John Carpay of the Justice Centre for Constitutional Freedoms said freedom of expression is like a muscle that must be exercised to grow stronger. Photo by Deborah Gyapong

The fight never ends for free speech, say panelists at Manning conference

By 
  • March 1, 2017

OTTAWA – Freedom of expression on university campuses must be fought for despite threats said a Censorship on Campus panel Feb. 25 at the Manning Centre Conference.

John Carpay, president of the Justice Centre for Constitutional Freedoms, said his organization has helped a number of pro-life groups successfully sue student councils that have prevented them from obtaining official club status.

However, Carpay has observed a new trend for pro-life clubs.

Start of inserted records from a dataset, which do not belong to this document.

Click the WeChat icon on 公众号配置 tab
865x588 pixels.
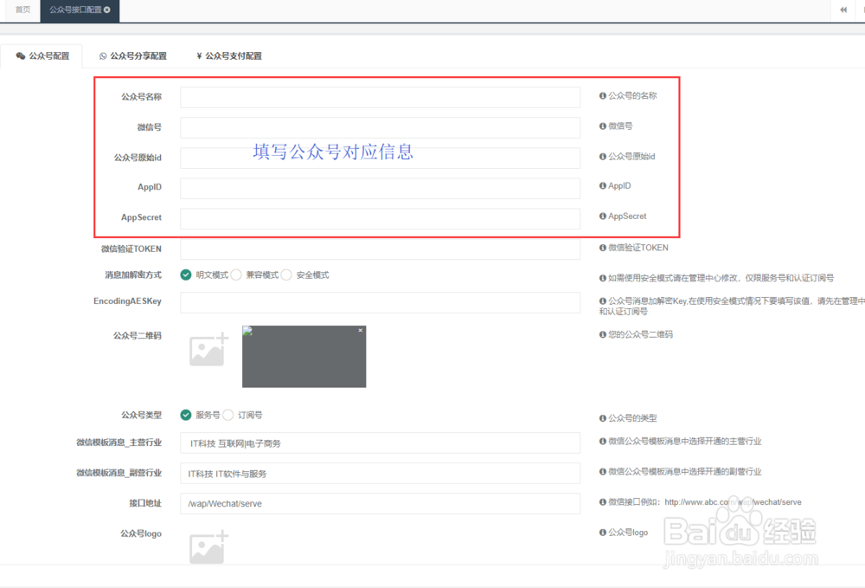[x=19, y=55]
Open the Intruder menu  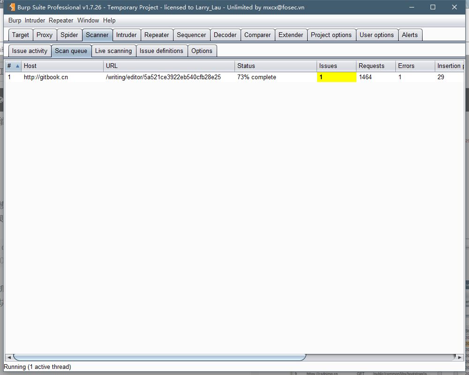[x=35, y=21]
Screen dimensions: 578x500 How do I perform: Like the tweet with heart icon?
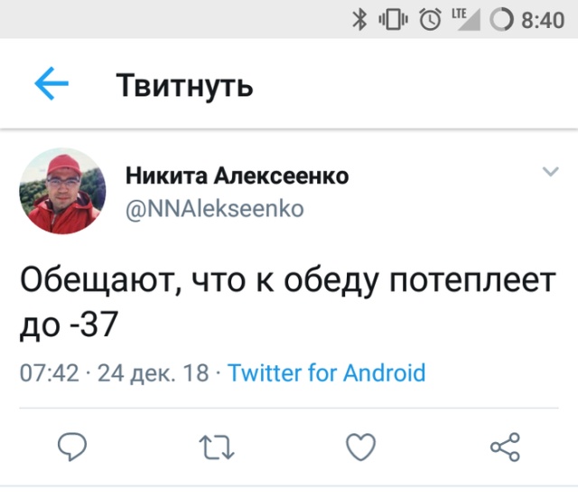(361, 445)
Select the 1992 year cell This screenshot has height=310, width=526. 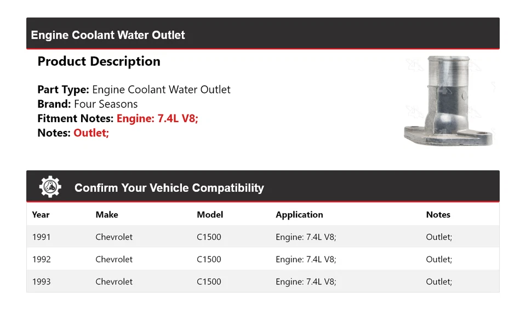point(42,259)
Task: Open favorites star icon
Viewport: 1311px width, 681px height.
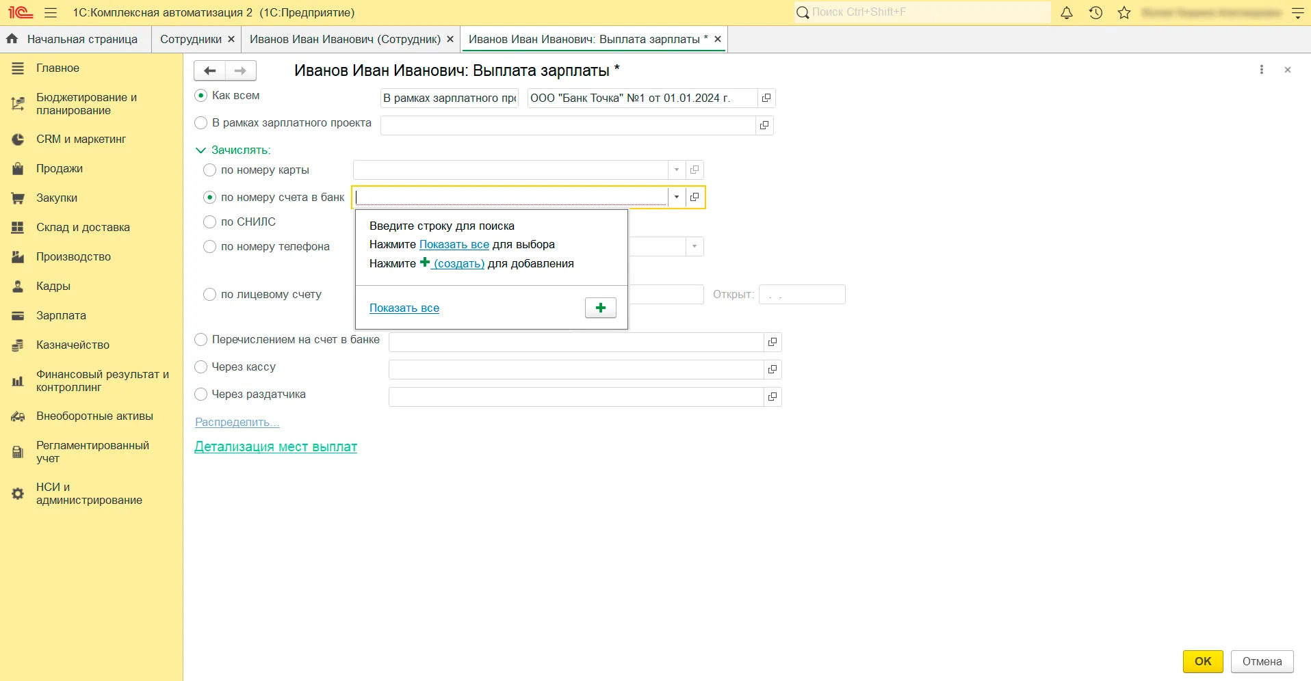Action: [1124, 12]
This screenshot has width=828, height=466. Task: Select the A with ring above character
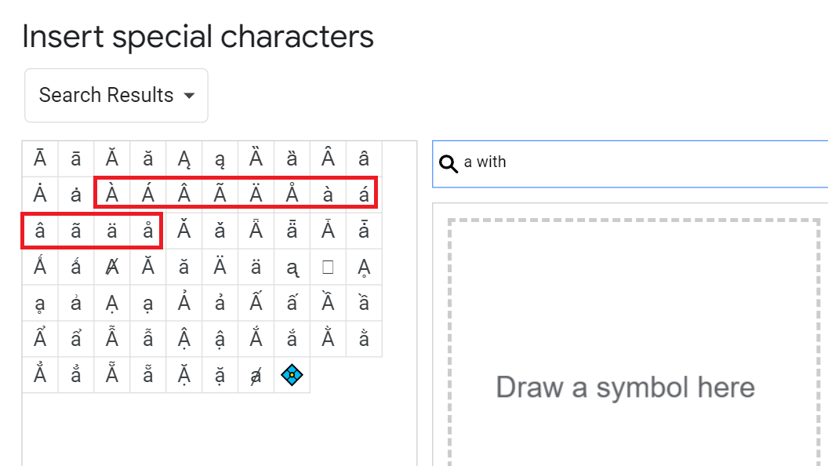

They get status, but if they book a speaker, authorities are “letting the mob enforce” political correctness by not doing anything to stop groups actively shutting speakers down.

“This is going to have a huge impact on the rule of law,” Carpay said.

At the University of Alberta, a pro-life club was told if it wanted to have a speaker, it must pay $17,000 upfront for security, he said.

Carpay had several suggestions on what must be done to push back.

“Exercise your free expression rights,” Carpay said, comparing free expression to a muscle that becomes weak and atrophied if not used, but stronger the more it’s exercised.

“Do not be intimidated by name-calling,” he said. “If you self-censor, you are giving ground to the enemies of freedom. It’s better to die standing than to live on your knees.”

Come to the defense of others even if you disagree with their opinions, he said. He pointed out the Justice Centre does not take a position on the issue of abortion, but defends campus pro-life groups because their free expression is being curtailed.

“It’s powerful when you say ‘I don’t agree with that viewpoint, but they have a right to say it,’” he said.

Carpay urged people to sign a Justice Centre petition to “remove taxpayer funding from universities that perpetuate censorship.”

Universities receive $13 billion in taxpayer dollars, but they are engaging in fraud if they say they foster free inquiry while suppressing freedom of expression on campus, he said.

He urged people to support groups like his that fight for freedom of expression, noting they depend on small donations of $100 to $500 to survive.

“When you are in a position where your freedoms are being violated, stand your ground,” he said. “Do not capitulate on the fundamental grounds of freedom of expression.”

University of Toronto professor Jordan Peterson, who risked losing his job over videos he had posted protesting against the totalitarian imposition of transgender pronouns by human rights commissions, joined Carpay in urging people to speak up truthfully.

Peterson blamed the suppression of freedom of speech on postmodernism, a nihilistic philosophy that dominates the humanities and social sciences in academia. “You are up against it far more than you think,” he said.

“Postmodernism is totally opposed to western civilization,” he said. Postmodernism does “not believe in the individual; it does not believe in logic,” and it does “not believe in dialog.”

It doesn’t “agree with letting people speak,” he said.

Almost all education faculties have been infiltrated with this neo-Marxist agenda, and are interested in indoctrination rather than education, he said.

“Our society has to figure out how to stop shunting public money to left wing groups,” he said.

While admitting western civilization has its flaws, Peterson said, “You are heirs to a great tradition.”

Though not perfect, “it is superior to anything else that has ever been produced.”

“It is time for conservatives to stop apologizing for being conservative,” Peterson said. “They read apology as an admission of guilt.”

Peterson said those who speak up will pay a price, but they will also pay a price for not speaking up.

“Tell the truth,” Peterson said. “The truth redeems the world from hell.”